Das sind alles in allem sehr gute rot-grüne Akzente, die wir hier im Haushalt vorfinden. Es ist eine

große Freude, diesem Haushalt morgen zustimmen zu dürfen.

Vielen Dank.

(Beifall bei den GRÜNEN und bei der SPD)

Zu diesem Haushaltsplan liegen keine weiteren Wortmeldungen aus dem Plenum vor. Deswegen hat jetzt, wie in den Haushaltsberatungen üblich, die Landesregierung das Wort. Frau Justizministerin Niewisch-Lennartz!

Sehr geehrter Herr Präsident! Meine Damen und Herren!

„Voraussetzung für Rechtsfrieden und Gerechtigkeit ist eine starke, unabhängige Justiz, die rasch zu verständlichen und nachvollziehbaren Entscheidungen kommt.“

So formuliert es der Koalitionsvertrag dieser Regierung, und der Haushalt 2014 gibt die notwendigen materiellen Ausstattungen dafür her, um diese wichtige gesellschaftliche Aufgabe zu erfüllen. Dabei ist es mir ein besonderes Anliegen, bei allen Veränderungen unser wichtigstes Kapital im Auge zu behalten: das Vertrauen der niedersächsischen Bürgerinnen und Bürger in die Justiz.

(Beifall bei den GRÜNEN und bei der SPD)

Meine Damen und Herren, der Haushalt für das nächste Jahr wird der Justiz die Möglichkeit geben, auf diesem Weg weiterzukommen. Er wird 1,2 Milliarden Euro umfassen und zu 60 % auf den Bereich Personal entfallen. Das wird voraussichtlich ausreichen, um in allen Dienstzweigen auf eine Belastung nach PEBB§Y nahe der magischen Zahl von 1,0 zu kommen. Wie wollen wir das erreichen?

Erstens. Der Haushaltsplan für 2014, der morgen zu Ihrer Abstimmung steht, sieht 52 neue Stellen vor. Wir wollen damit vor allen Dingen auf andauernde Belastungsspitzen reagieren. Zu den Einzelheiten dazu komme ich gleich.

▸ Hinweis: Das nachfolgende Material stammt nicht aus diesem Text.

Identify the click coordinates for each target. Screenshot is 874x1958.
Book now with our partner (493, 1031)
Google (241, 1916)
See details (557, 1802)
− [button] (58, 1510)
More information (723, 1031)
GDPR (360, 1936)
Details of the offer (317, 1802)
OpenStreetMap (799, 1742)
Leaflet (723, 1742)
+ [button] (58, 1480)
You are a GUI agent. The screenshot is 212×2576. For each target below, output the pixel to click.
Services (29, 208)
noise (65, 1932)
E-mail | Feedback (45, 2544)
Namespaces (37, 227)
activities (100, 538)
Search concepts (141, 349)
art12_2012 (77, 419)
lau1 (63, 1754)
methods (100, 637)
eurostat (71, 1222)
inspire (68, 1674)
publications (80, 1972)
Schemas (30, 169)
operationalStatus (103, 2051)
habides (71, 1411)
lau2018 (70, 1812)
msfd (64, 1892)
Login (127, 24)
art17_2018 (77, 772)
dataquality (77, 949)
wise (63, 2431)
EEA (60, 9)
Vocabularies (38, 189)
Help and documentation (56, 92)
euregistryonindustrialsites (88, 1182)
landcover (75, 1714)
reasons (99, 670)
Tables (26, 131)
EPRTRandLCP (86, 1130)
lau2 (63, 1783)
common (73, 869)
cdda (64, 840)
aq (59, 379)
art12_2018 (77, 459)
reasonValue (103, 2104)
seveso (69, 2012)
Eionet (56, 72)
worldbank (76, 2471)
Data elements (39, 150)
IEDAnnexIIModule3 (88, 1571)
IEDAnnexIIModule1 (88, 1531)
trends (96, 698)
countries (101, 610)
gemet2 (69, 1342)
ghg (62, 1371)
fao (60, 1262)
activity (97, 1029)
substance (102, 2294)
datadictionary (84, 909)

Zweitens. Die niedersächsische Justiz ist leistungsbereit und leistungsfähig. Wir stehen im bundesweiten Vergleich der Laufzeiten bei Gerichten und Staatsanwaltschaften sehr gut da.

(Zustimmung bei den GRÜNEN, bei der SPD und bei der CDU)

Von Resignation und Überforderung ist überhaupt nichts zu spüren. Vielmehr sind allerorten Engagement und Begeisterung für die Aufgabe spürbar. Dafür meinen herzlichen Dank!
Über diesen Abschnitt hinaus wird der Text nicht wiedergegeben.